SUPPLIED MATERIAL Start Marker
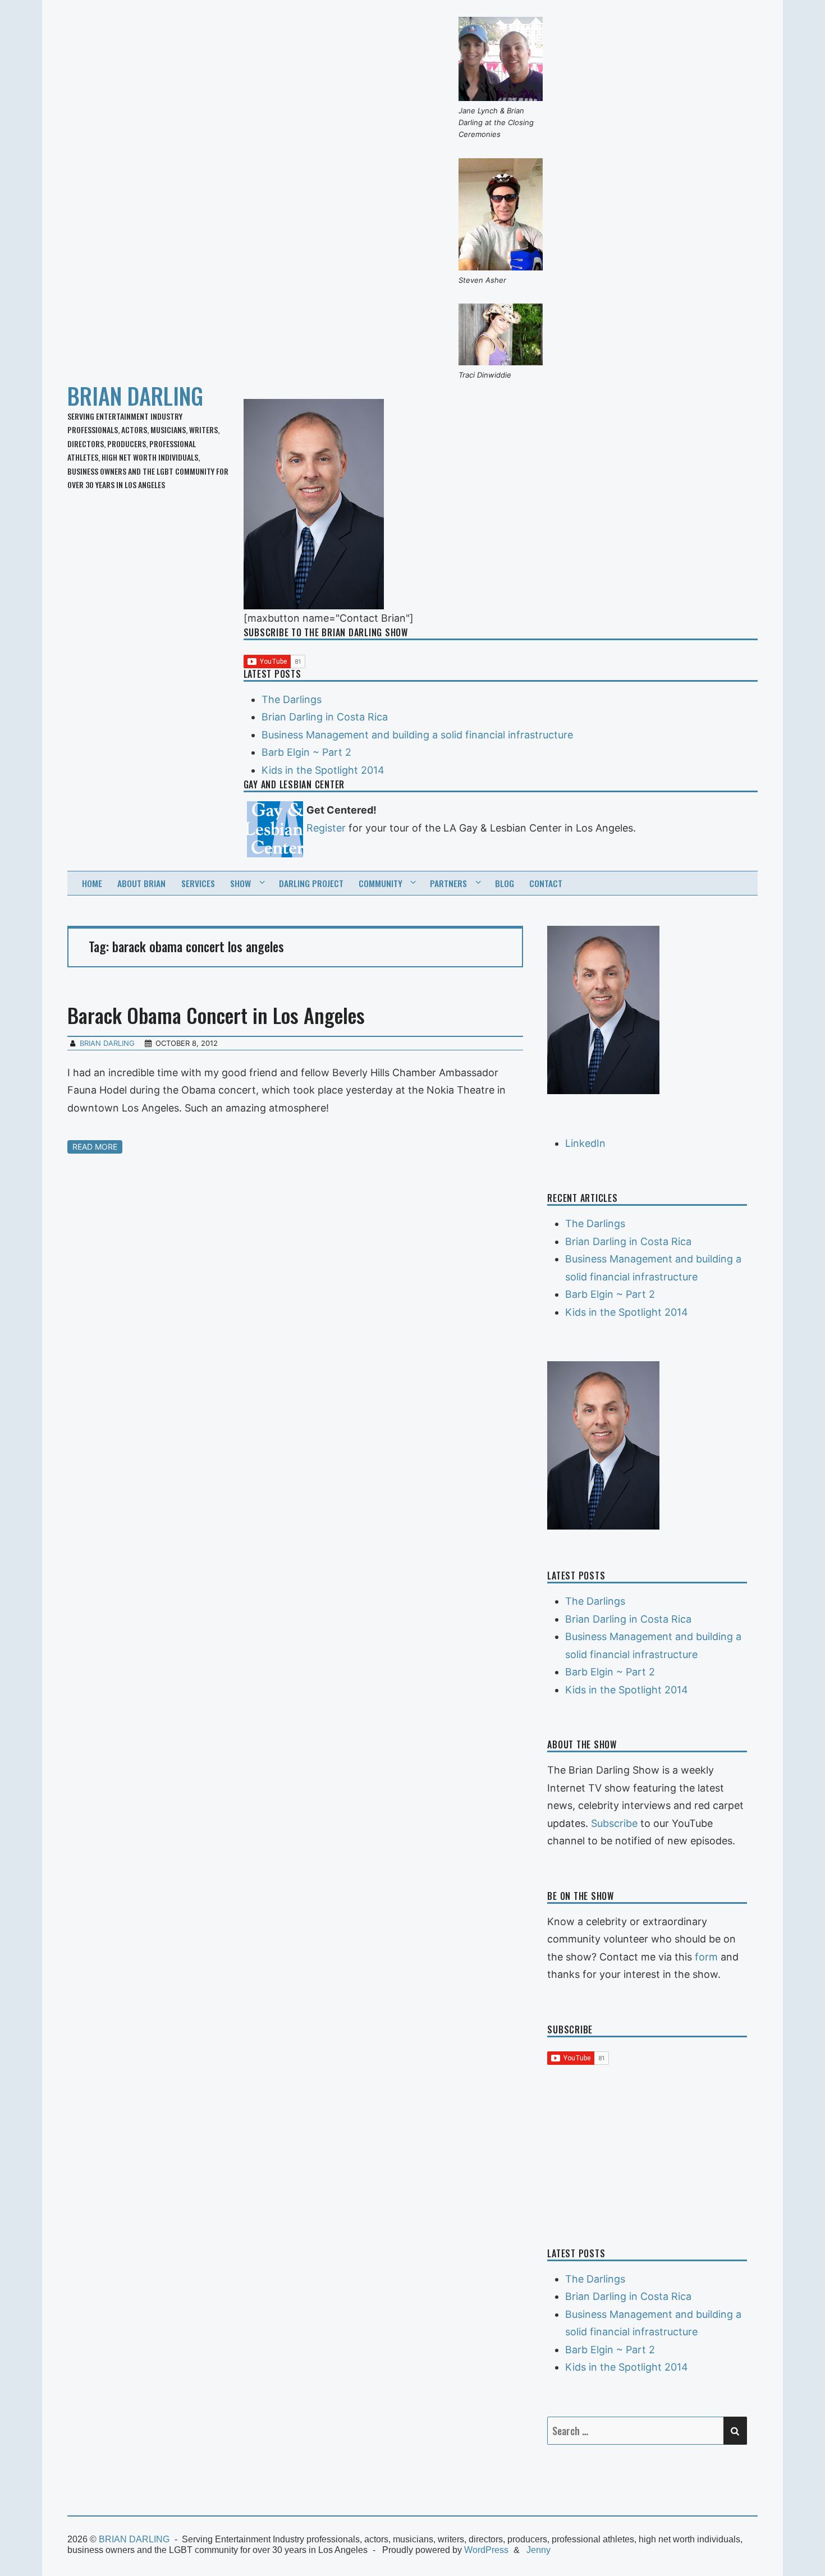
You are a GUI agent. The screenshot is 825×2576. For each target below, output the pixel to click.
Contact (545, 883)
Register (326, 828)
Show (240, 883)
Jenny (538, 2550)
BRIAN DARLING (135, 395)
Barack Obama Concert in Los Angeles (216, 1015)
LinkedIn (585, 1143)
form (706, 1957)
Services (198, 883)
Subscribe (614, 1823)
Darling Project (311, 883)
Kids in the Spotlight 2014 (323, 770)
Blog (504, 883)
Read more (94, 1146)
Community (380, 883)
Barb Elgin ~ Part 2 (306, 752)
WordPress (486, 2550)
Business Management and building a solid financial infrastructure (417, 735)
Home (92, 883)
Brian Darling (107, 1043)
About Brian (141, 883)
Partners (448, 883)
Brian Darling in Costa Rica (325, 717)
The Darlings (292, 699)
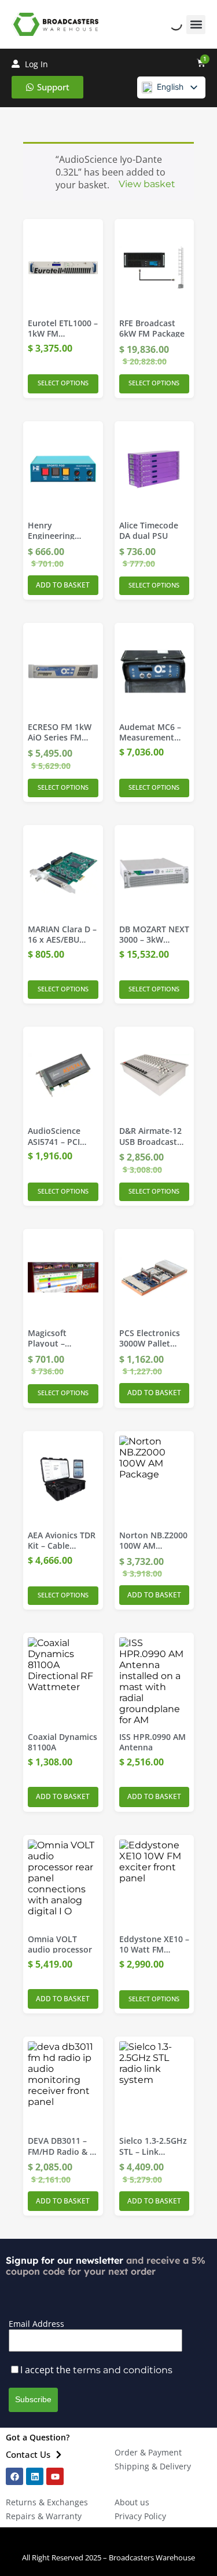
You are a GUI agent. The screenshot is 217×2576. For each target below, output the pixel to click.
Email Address (36, 2323)
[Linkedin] (34, 2476)
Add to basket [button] (63, 585)
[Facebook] (14, 2476)
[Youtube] (55, 2476)
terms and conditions (122, 2370)
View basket (147, 183)
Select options (63, 382)
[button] (195, 24)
SUPPLIED MATERIAL End Marker
▶ _EXERCISE OBJECTIVE_: I need each line of the entries that holds the string "output" located and copied.

▶ _EXERCISE ANSWER_:
You are a GUI agent. The screenshot is 825×2576. For each target below, output the pixel to click.
You are a GUI agent. The screenshot is 217×2576. For each target below, output the pixel to click.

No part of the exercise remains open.